I think, from the phrase "satisfying a technical condition introduced by Gorenstein and Walter ... in order to extend Thompson's uniqueness results in the odd order theorem" this definition came backwards - it was defined to be useful based on an existing argument that worked in other cases. I can't be sure of that, but that feels likely. –  Thomas Andrews Feb 6 '13 at 20:54
    
@ThomasAndrews Maybe somebody who knows how these things were used in the classification theorems can help. If it is backwards like that, it would at least be useful to know what they were trying to do with it. –  Samuel Handwich Feb 6 '13 at 20:58
    
That wikipedia page is also somewhat suspect - it has no links to external definitions. (I thought $p$-element would be an element of order $p$, but later definitions would be meaninngless if that was true .) –  Thomas Andrews Feb 6 '13 at 21:05
    
@ThomasAndrews I think a $p$-element is supposed to be an element of $p$-power order. –  Samuel Handwich Feb 6 '13 at 21:08

4 Answers 4

up vote 1 down vote accepted
What is special about elements which have quadratic minimal polynomials?

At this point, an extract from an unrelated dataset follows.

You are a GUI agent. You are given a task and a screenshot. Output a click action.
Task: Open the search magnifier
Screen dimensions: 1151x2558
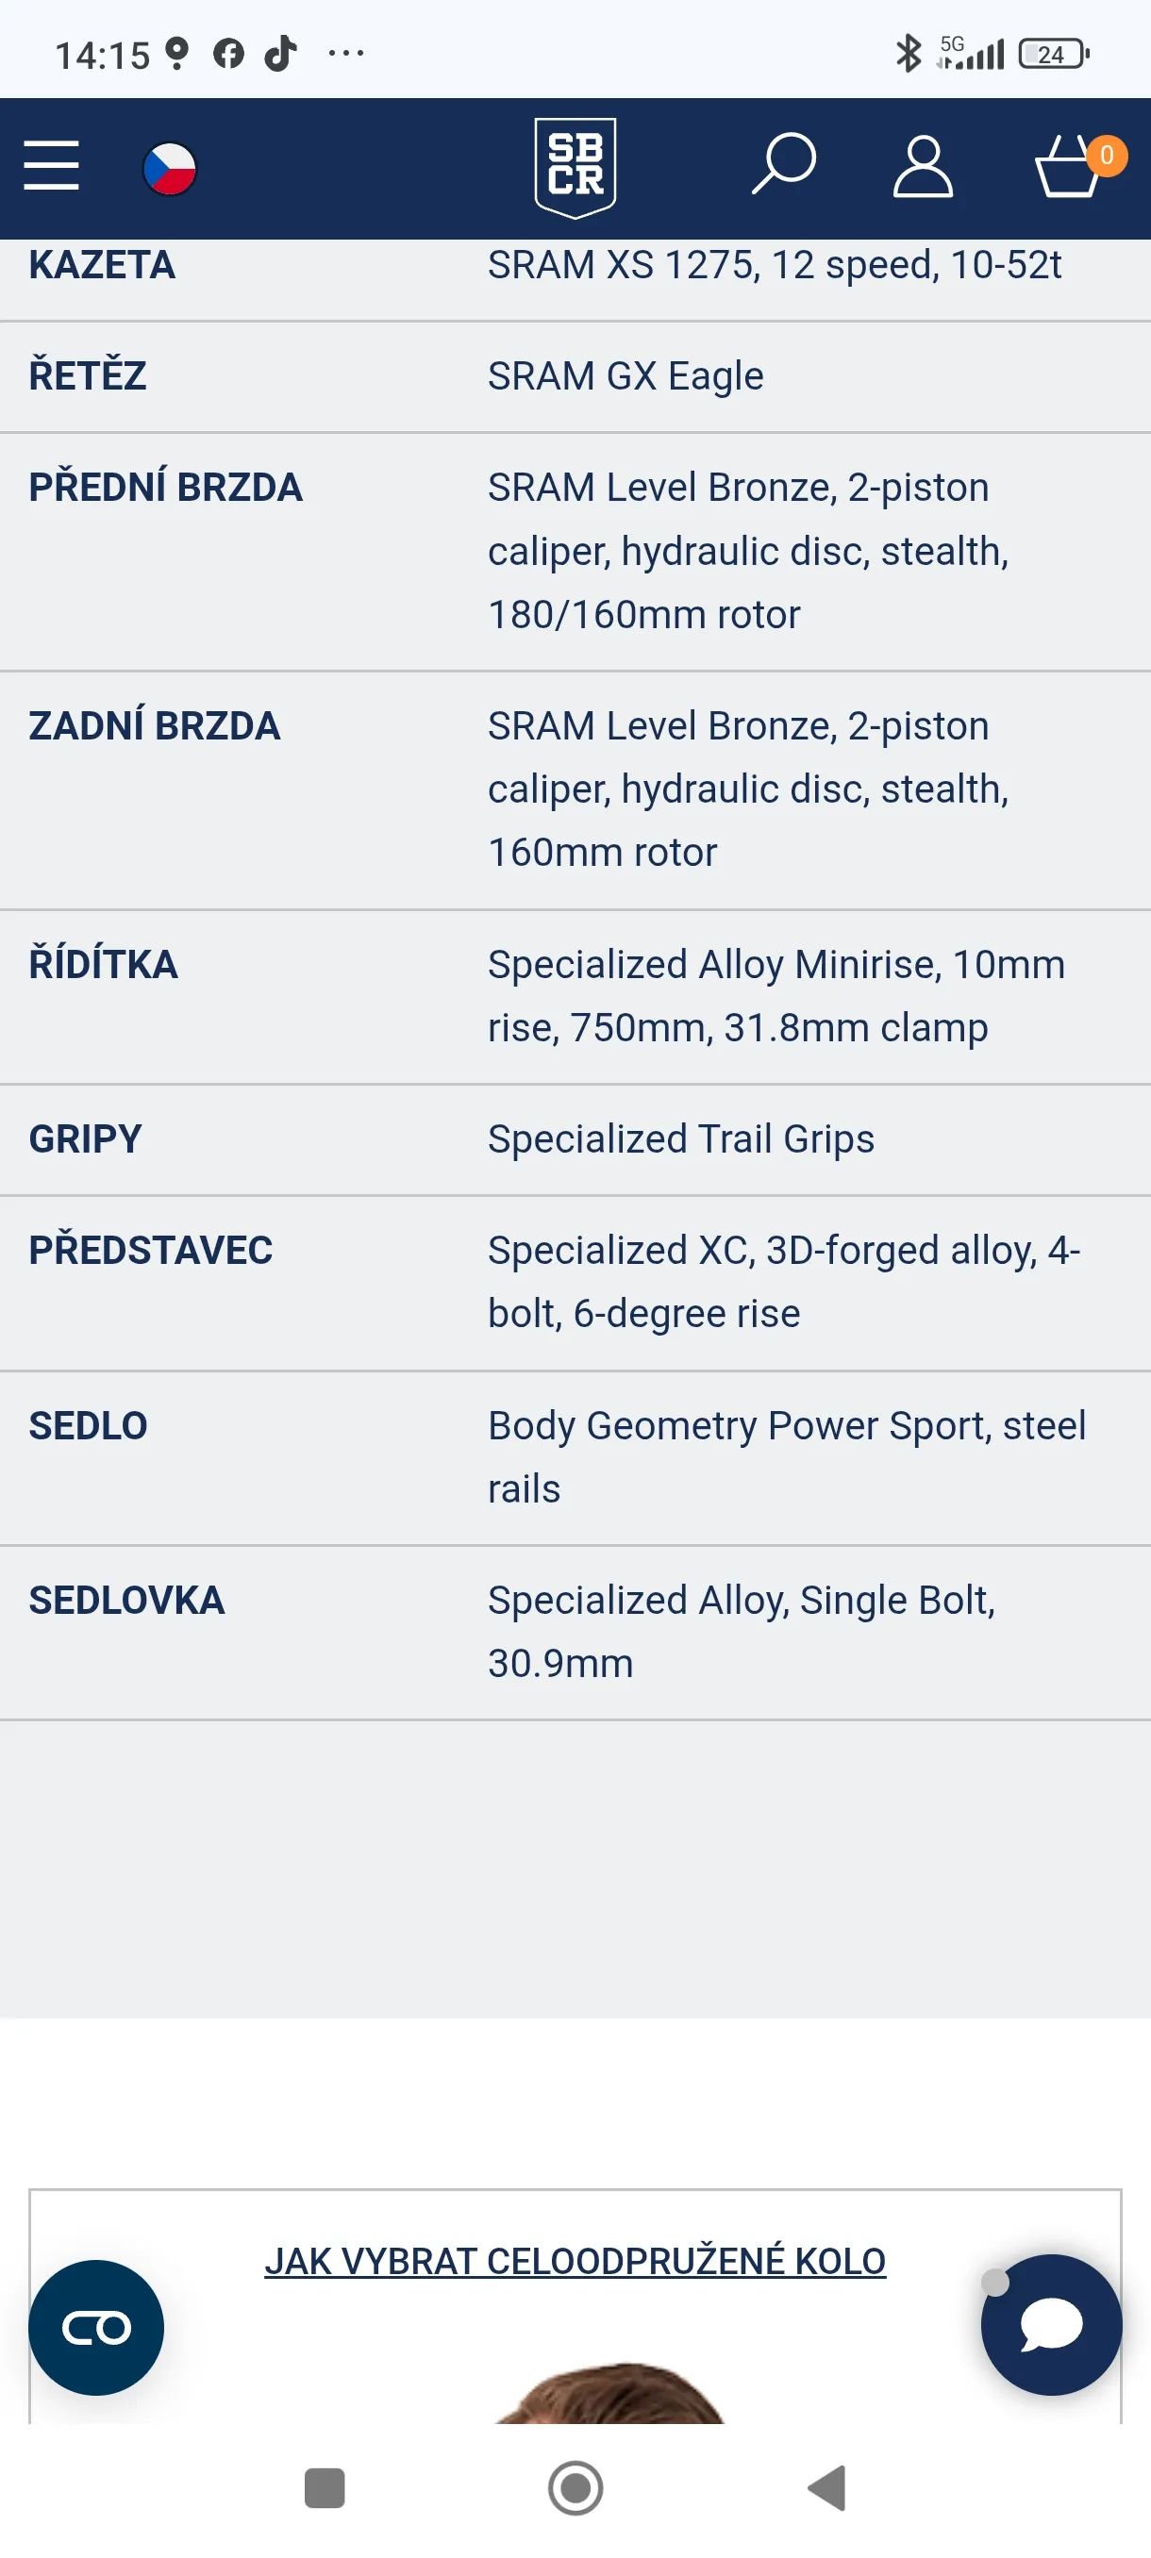784,164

As the action of a $p$-element $x\in G$ on a (finite dimensional) vector space $V$ over a field of characteristic $p$ is nilpotent, defining $V_0 = V, V_{i+1} := [V_i, x]$ you get $V_n = 0$ for some $n\ge 0$. As $x$ acts trivially if $n\le 1$, the minimal nontrivial case is $n=2$, i.e., $x$ acts quadratically.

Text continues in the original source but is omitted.